(Saved entries)
/---

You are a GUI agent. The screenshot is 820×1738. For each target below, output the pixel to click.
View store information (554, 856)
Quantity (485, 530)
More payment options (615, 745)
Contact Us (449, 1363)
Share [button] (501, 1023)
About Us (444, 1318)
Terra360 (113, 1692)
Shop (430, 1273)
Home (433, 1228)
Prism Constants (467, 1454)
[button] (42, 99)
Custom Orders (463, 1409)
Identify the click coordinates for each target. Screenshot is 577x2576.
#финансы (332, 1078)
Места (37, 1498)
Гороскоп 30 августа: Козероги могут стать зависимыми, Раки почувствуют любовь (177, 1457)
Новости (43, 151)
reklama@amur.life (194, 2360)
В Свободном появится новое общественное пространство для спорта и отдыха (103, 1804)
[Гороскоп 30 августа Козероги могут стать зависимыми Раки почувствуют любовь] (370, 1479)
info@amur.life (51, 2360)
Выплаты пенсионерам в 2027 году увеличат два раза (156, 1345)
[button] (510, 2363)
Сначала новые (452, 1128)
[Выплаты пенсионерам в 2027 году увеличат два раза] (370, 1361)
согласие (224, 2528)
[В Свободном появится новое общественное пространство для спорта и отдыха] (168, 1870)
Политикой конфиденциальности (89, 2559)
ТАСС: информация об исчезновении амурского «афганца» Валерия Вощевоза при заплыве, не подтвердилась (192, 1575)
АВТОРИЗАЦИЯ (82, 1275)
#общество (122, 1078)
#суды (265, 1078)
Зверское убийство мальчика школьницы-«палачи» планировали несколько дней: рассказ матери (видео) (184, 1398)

\---

The answer is every entry, copied word for word.

ANSWER TO THIS TASK |
You are a GUI agent. The screenshot is 820×1738. For each target below, output the pixel to click.
View store information (554, 856)
Quantity (485, 530)
More payment options (615, 745)
Contact Us (449, 1363)
Share [button] (501, 1023)
About Us (444, 1318)
Terra360 (113, 1692)
Shop (430, 1273)
Home (433, 1228)
Prism Constants (467, 1454)
[button] (42, 99)
Custom Orders (463, 1409)
Identify the click coordinates for each target. Screenshot is 577x2576.
#финансы (332, 1078)
Места (37, 1498)
Гороскоп 30 августа: Козероги могут стать зависимыми, Раки почувствуют любовь (177, 1457)
Новости (43, 151)
reklama@amur.life (194, 2360)
В Свободном появится новое общественное пространство для спорта и отдыха (103, 1804)
[Гороскоп 30 августа Козероги могут стать зависимыми Раки почувствуют любовь] (370, 1479)
info@amur.life (51, 2360)
Выплаты пенсионерам в 2027 году увеличат два раза (156, 1345)
[button] (510, 2363)
Сначала новые (452, 1128)
[Выплаты пенсионерам в 2027 году увеличат два раза] (370, 1361)
согласие (224, 2528)
[В Свободном появится новое общественное пространство для спорта и отдыха] (168, 1870)
Политикой конфиденциальности (89, 2559)
ТАСС: информация об исчезновении амурского «афганца» Валерия Вощевоза при заплыве, не подтвердилась (192, 1575)
АВТОРИЗАЦИЯ (82, 1275)
#общество (122, 1078)
#суды (265, 1078)
Зверское убийство мальчика школьницы-«палачи» планировали несколько дней: рассказ матери (видео) (184, 1398)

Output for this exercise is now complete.